# Black Women Face Highest Risk Of Eviction



## larry3344 (Oct 8, 2018)

https://www.colorlines.com/articles/study-women-color-living-poverty-face-highest-risk-eviction
*STUDY: Women of Color Living in Poverty Face Highest Risk of Eviction*
A new report from Eviction Lab explores who is experiencing housing insecurity in the United States.


catherine lizette gonzalez APR 9, 2018 2:13PM EDT





Deputies from the Baltimore City Sheriff's Office walk through the Gilmor Homes delivering eviction notices on April 19, 2017 in Baltimore, Maryland. 
Photo: Chip Somodevilla/Getty Images
SHARE



 

 
Nearly one million American households received eviction notices in 2016, according to newly released data from a team of Princeton University researchers at Eviction Lab. 

On Saturday (April 7), The New York Times reported on the research, which examines 83 million eviction records that demonstrate widespread housing insecurity in both urban and rural locales around the country. The article spotlights Richmond, Virginia—the city with the second highest eviction rate in the nation—where eviction judgments are far more common in areas where people of color live than they are in predominantly White neighborhoods.

Sociologist Matthew Desmond led a team of researchers to capture millions of court records dating back to 2000. They found 900,000 court-ordered eviction judgments for 2016. “That equates to about an estimated 2.3 million people evicted in that year, many of them children,” Desmond said in an interview with Marketplace. “That’s about 6,300 people a day that are evicted.”

And those numbers only include eviction cases that made it to the courtroom. Per The Times, many renters do not appear in court because they cannot afford an attorney, they see the process as labyrinthine or they feel there is not much to argue when they do not have the funds owed to landlords. In Richmond, the median amount owed was $686.

From the Eviction Lab:

Today, most poor renting families spend at least half of their income on housing costs, with one in four of those families spending over 70 percent of their income just on rent and utilities…. Only one in four families who qualifies for affordable housing programs gets any kind of help. Under those conditions, it has become harder for low-income families to keep up with rent and utility costs, and a growing number are living one misstep or emergency away from eviction.
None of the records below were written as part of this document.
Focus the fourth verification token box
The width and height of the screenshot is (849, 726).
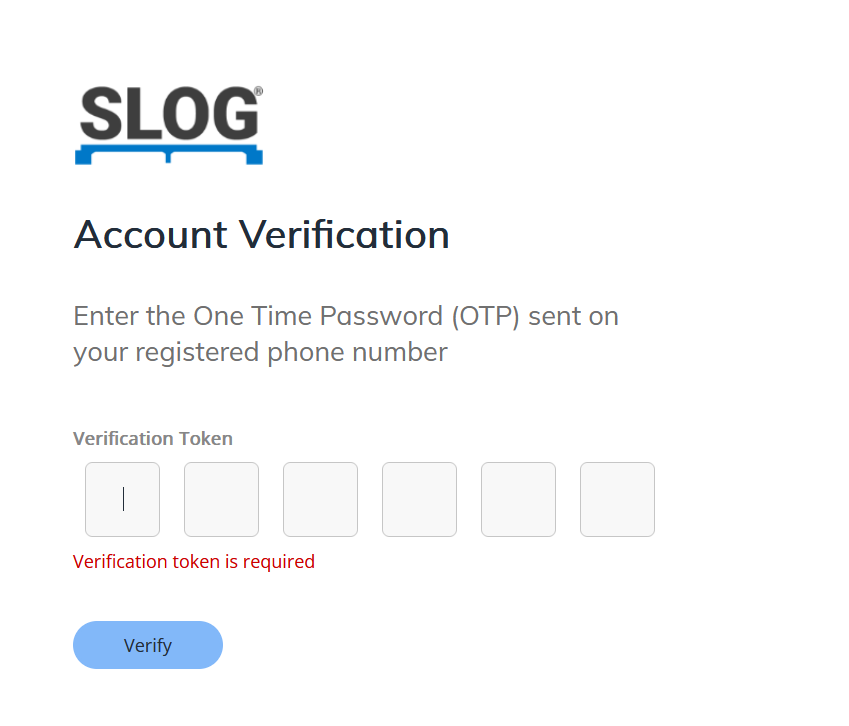click(419, 499)
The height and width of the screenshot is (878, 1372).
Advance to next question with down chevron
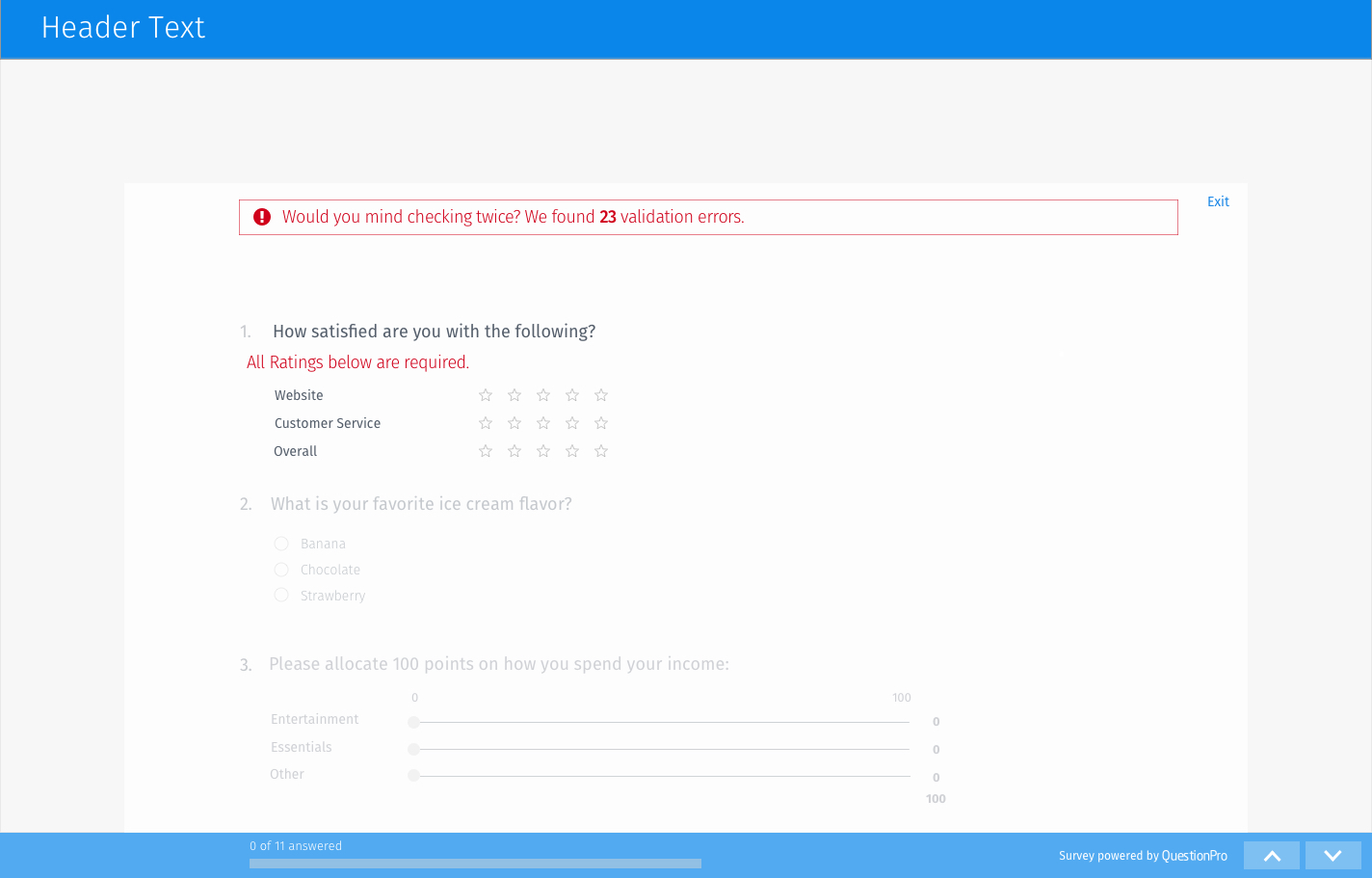click(1332, 856)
Per Pew Research Center, Black and Latinx households in the United States are about twice as likely to rent their homes as White households. Researchers noted that poor women of color, domestic violence victims and women with children have a high risk of eviction. In a 2014 study authored by Desmond, Black women with low-incomes were evicted at alarmingly higher rates than other racial groups due to factors such as having children, low wages and landlord-tenant gender dynamics.

Apart from Richmond, cities with the highest eviction rates included North Charleston, South Carolina; Hampton, Virginia; Newport News, Virginia; and Jackson, Mississippi. The research stressed the long-term consequences of court-ordered evictions, including access to affordable housing, since landlords often screen for recent evictions. Evictions can also impact mental health outcomes, especially among mothers living in poverty, studies show. “The evidence strongly indicates that eviction is not just a condition of poverty, it is a cause of it,” Eviction Lab writes on its website.
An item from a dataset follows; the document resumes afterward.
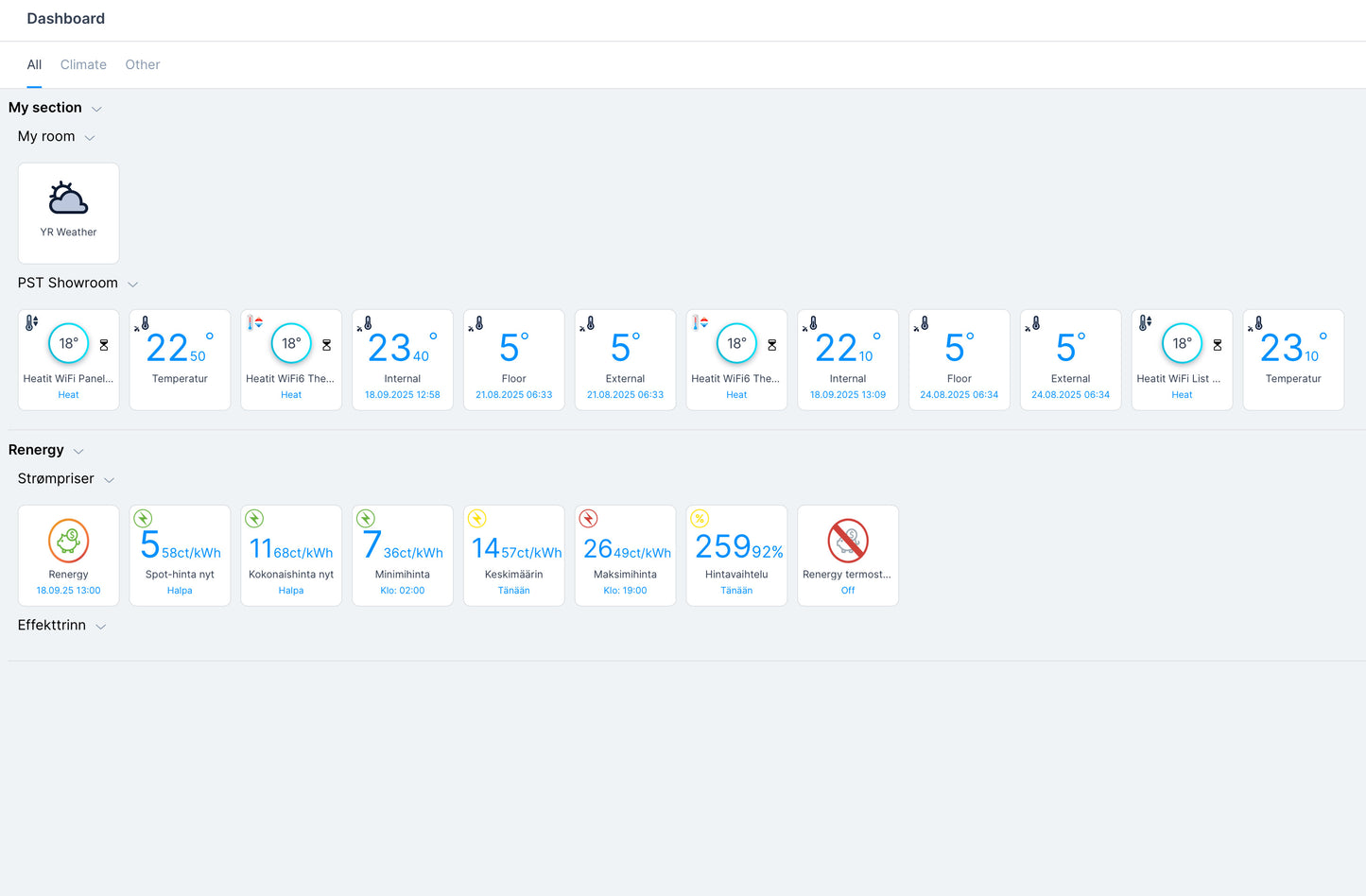
Task: Open the Internal 23.40° sensor tile
Action: (x=403, y=360)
Learn more about how housing eviction affects millions of people around the United States at Eviction Lab. Find resources for housing assistance and tenants’ rights at Just Shelter.


----------



## GreenEyedJen (Oct 9, 2018)

This is so sad to me. I live in Hampton, VA. All the properties around here offer no grace period on rent. If it’s not recieved on the 1st, it’s late. They also charge fees even when their own systems are the reason for the error. For example, my SO has our rent on auto-pay. He doesn’t ever look at his statements and relies on me to make sure we’re getting charged correctly. Our property wasn’t taking the money out on time, sent out a statement that their system was down, and then still charged him a late fee! I marched to that rental office so fast...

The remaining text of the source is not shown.